‘Amazon fire-fighting is Brazil’s internal problem’

‘Amazon fire-fighting is Brazil’s internal problem’

The way the issue was taken to G-7 was a kind of affront to Brazil’s sovereignty, he says

As fires rage through Brazil’s Amazon forests, the government led by President Jair Bolsonaro has rejected criticism of its handling of the situation and rebuffed a pledge by the G-7 to fund $20 million for the fire-fighting operation, named “Operation Green Brazil”.

In an interview, Brazilian Ambassador André Aranha Corrêa do Lago says coping with the fires is a challenge, but must be seen as Brazil’s internal problem.

How long will it take to douse the fires and how much is it likely to cost?

The whole world is looking at this issue because of the severity of the fires, but also because the Amazon is the largest tropical forest left in the world. So the solidarity over the tragedy has been stronger than anyone expected. What we feel in Brazil, as we evaluate the cost and damage, is that it is also necessary to see the context in which these fires are occurring. This is the dry season in Brazil and many fires do occur each year at this time although there have probably been more fires this year. We are taking all measures to control them; our President [Bolsonaro] gave a national address pledging zero tolerance on illegal deforestation, and people deliberately setting fires.

Why did Brazil reject the G-7 pledge of $20 million to deal with the fires?

I think we have to consider the bigger picture: the fires are not a surprise and they are not happening for the first time. Brazil is a country well capable of dealing with this issue and we have the most experience in tackling these fires. We have already established many international mechanisms to be able to access resources that are needed for this kind of challenge. The way the issue was taken to the G-7 was a kind of affront to Brazil’s sovereignty, as if no one in Brazil was dealing with it, when in fact Brazil is a leader in combating deforestation and forest fires. When the G-7 was discussing the problem in our country, they should have ensured that Brazil was also invited to the session.

Can the environment ever be a sovereign issue? You may say the Amazon is an internal issue since it is in Brazil but the forests there are called the lungs of the world…

The issue of sovereignty has been discussed for a long time about the Amazon. Parts of the forest are in different countries and we are each conscious of the treasure we have, and we are all sensitive to the need for its sustainable development so that it benefits the local populations that live there.
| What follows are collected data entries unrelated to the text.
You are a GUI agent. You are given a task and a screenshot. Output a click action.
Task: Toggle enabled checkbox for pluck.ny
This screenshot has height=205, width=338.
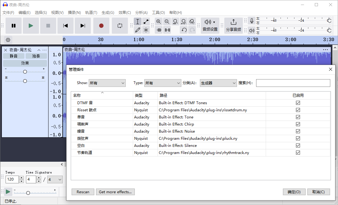pyautogui.click(x=298, y=139)
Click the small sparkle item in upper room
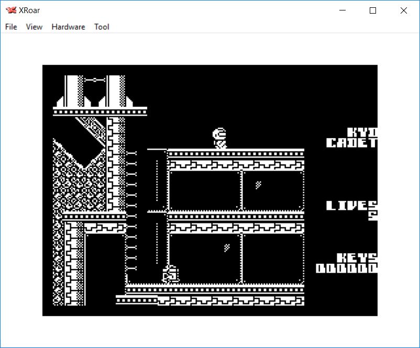420x348 pixels. [x=258, y=185]

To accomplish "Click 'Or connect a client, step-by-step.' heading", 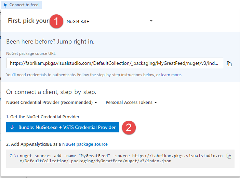I will point(51,92).
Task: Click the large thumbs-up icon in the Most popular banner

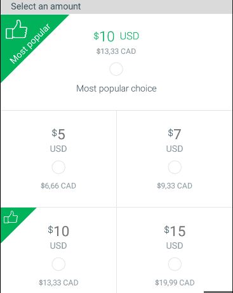Action: [x=17, y=30]
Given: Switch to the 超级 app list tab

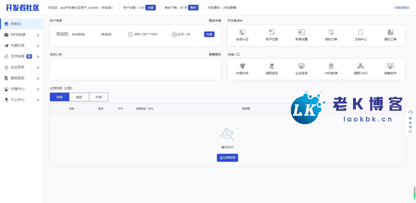Looking at the screenshot, I should (x=79, y=97).
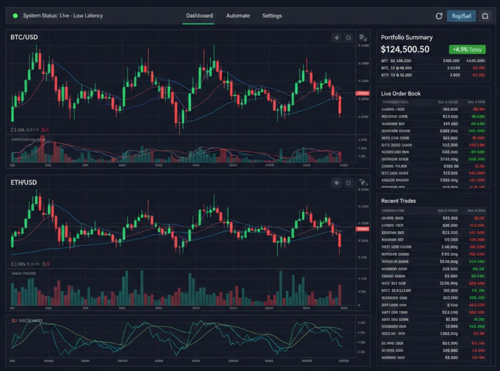Image resolution: width=500 pixels, height=371 pixels.
Task: Click the first square icon on ETH/USD chart
Action: (336, 183)
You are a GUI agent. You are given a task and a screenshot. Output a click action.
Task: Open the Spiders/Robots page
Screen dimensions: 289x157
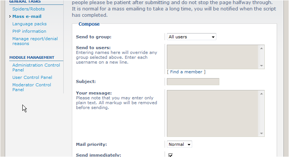(x=28, y=9)
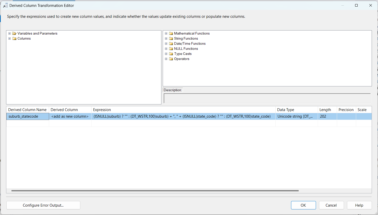Click the horizontal scrollbar of the grid
This screenshot has height=215, width=378.
coord(155,191)
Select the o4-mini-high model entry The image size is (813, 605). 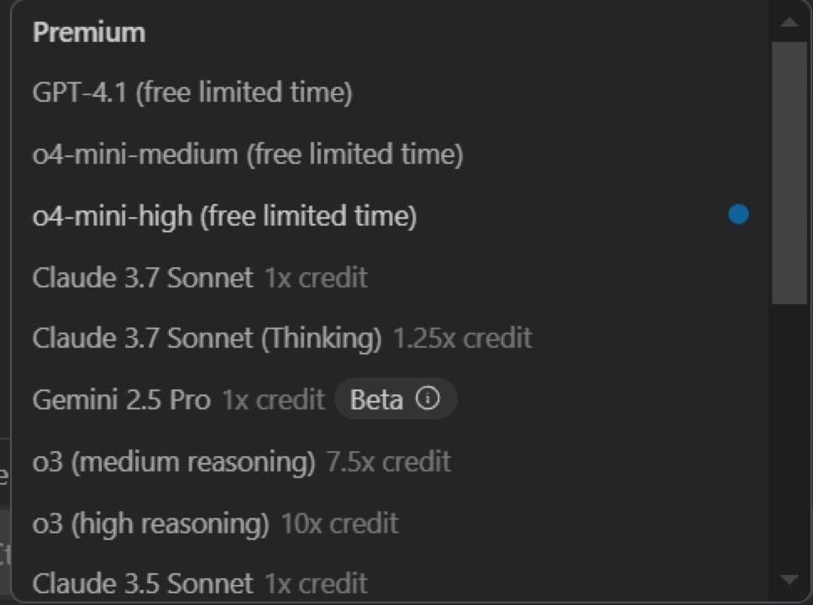click(x=224, y=216)
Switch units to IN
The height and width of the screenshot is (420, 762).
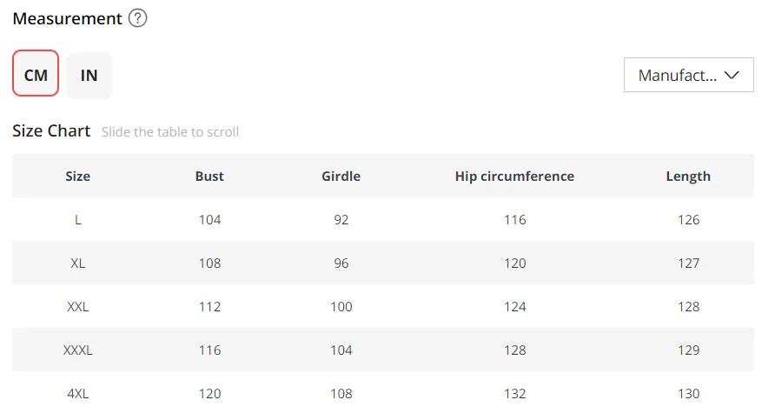click(89, 76)
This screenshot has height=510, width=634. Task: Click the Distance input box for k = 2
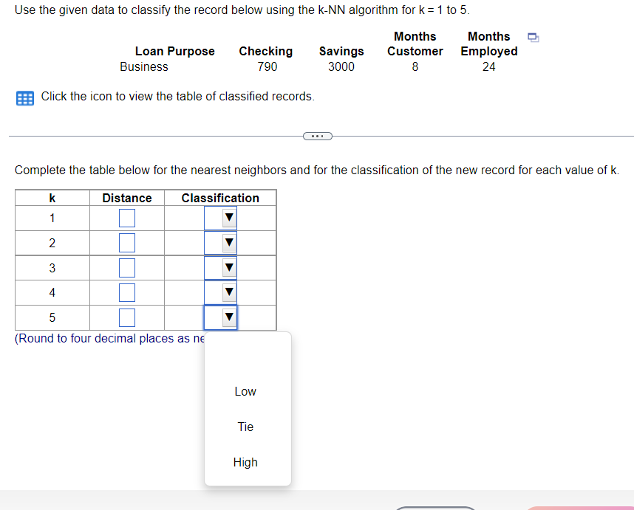(126, 242)
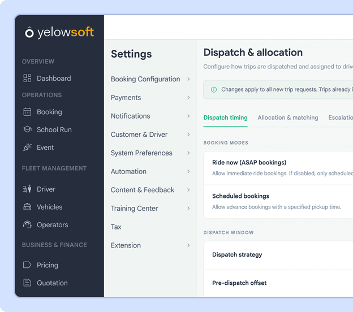Viewport: 353px width, 312px height.
Task: Expand the Payments settings chevron
Action: coord(188,97)
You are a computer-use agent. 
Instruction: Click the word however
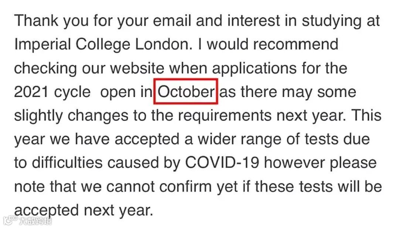[x=294, y=162]
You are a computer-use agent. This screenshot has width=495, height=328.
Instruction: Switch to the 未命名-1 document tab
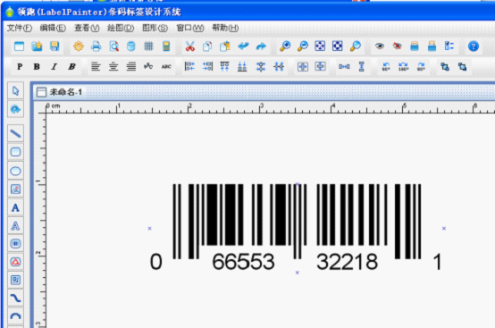pos(60,92)
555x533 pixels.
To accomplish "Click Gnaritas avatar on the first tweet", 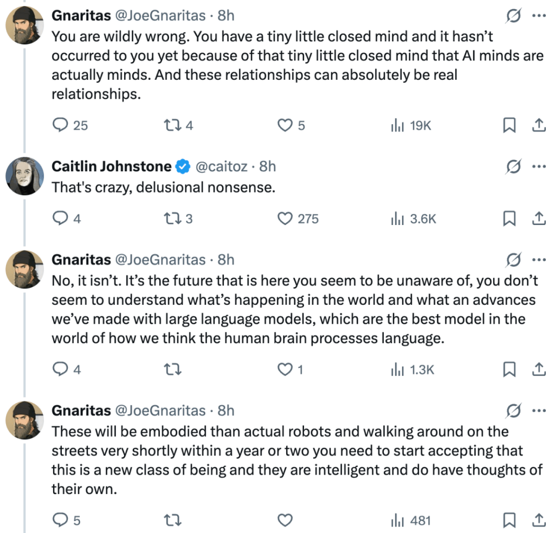I will [24, 26].
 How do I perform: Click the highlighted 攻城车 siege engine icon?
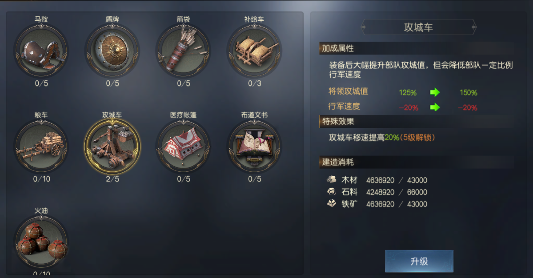[112, 147]
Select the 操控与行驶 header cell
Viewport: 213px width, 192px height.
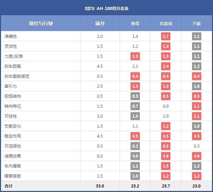coord(41,23)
We have 20 million people living in the Brazilian Amazon and we need to find activities for them that are compatible with its preservation. Although we are a developing country we have the most extraordinary institutions to study the Amazon and understand how to preserve it. So for the G-7 to believe they can just give a certain amount of money and that will solve the problem is to disrespect the years of work and negotiations that Brazil has undertaken for the Amazon. It has not that we refuse all aid, but it has to be done with some thought.

Is there space for cooperation with India?

The Brazilian-preserved Amazon is larger than all of India. Can you imagine what it takes to have capacity and equipment to fight fires in an area the size of India? India and Brazil are very close on all discussions on climate change and in financing for the developing world, particularly in the BASIC group. Very few countries know as much about how Brazil is working on this problem as India because we have a constant dialogue on it.

PM Modi is travelling to Brazil later this year… Will this be one of the areas of cooperation we will see movement on?

We have so many areas of cooperation from trade and investment to education and science and technology to discuss during the visit. On environmental issues and international finance, we are both convinced of the power of multilateralism. India and Brazil are united on this.